- DATASET EXCERPTS:
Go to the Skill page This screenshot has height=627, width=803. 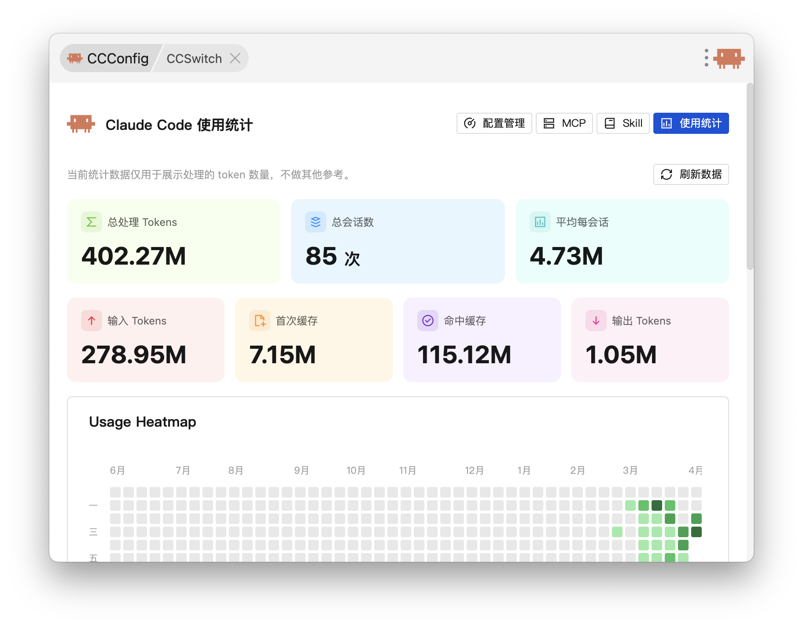point(623,123)
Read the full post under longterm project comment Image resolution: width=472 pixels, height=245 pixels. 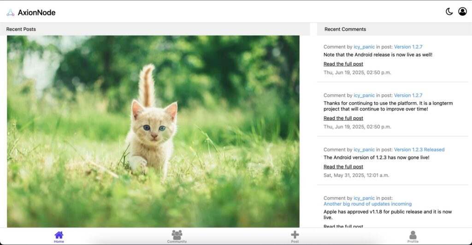[343, 118]
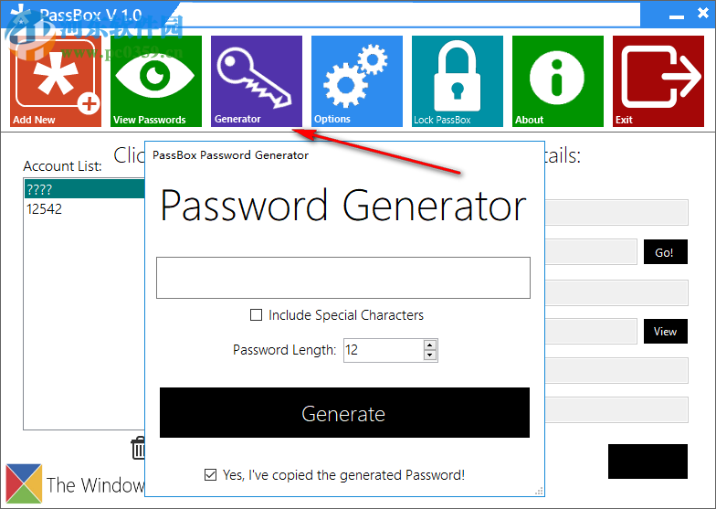Open the About info tile

(x=557, y=81)
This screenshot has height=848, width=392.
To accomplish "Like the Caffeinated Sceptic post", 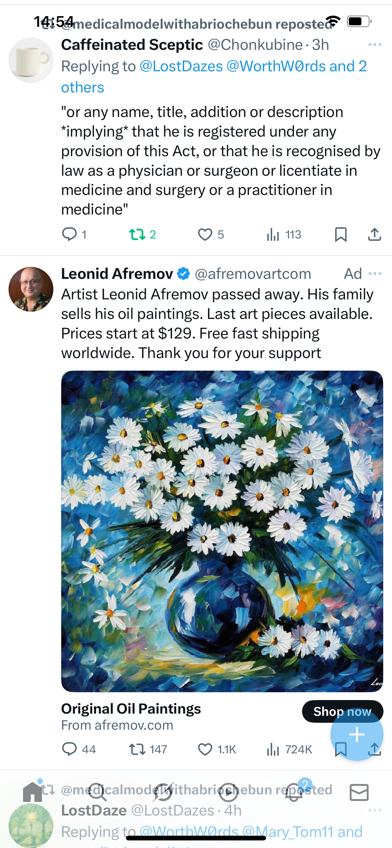I will (205, 234).
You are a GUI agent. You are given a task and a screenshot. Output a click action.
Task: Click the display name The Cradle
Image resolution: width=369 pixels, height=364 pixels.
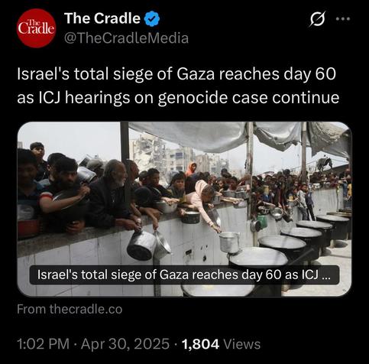tap(102, 18)
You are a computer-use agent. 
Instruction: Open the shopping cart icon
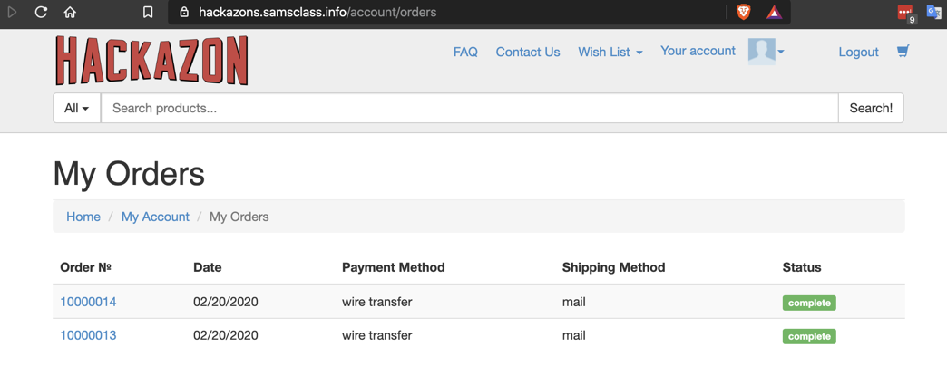(903, 52)
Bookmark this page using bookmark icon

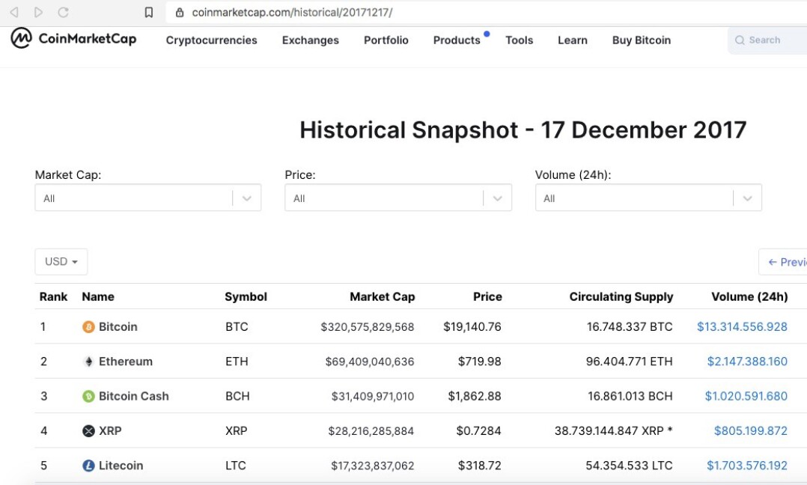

- WRITTEN PROBLEM: Starting at the line containing "You are a GUI" and ending at the last line of the data, write those lines out again, requests included. Multiply each coordinate in the answers by 0.45, round it to a whole number (halves up), and leave the pictures out.

- ANSWER TO THIS TASK:
You are a GUI agent. You are given a task and a screenshot. Output a click action.
Task: Click the display name The Cradle
Image resolution: width=369 pixels, height=364 pixels.
tap(46, 8)
You are a computer-use agent. 
Instruction: Open the shopping cart icon
(406, 23)
Bookmark this page using bookmark icon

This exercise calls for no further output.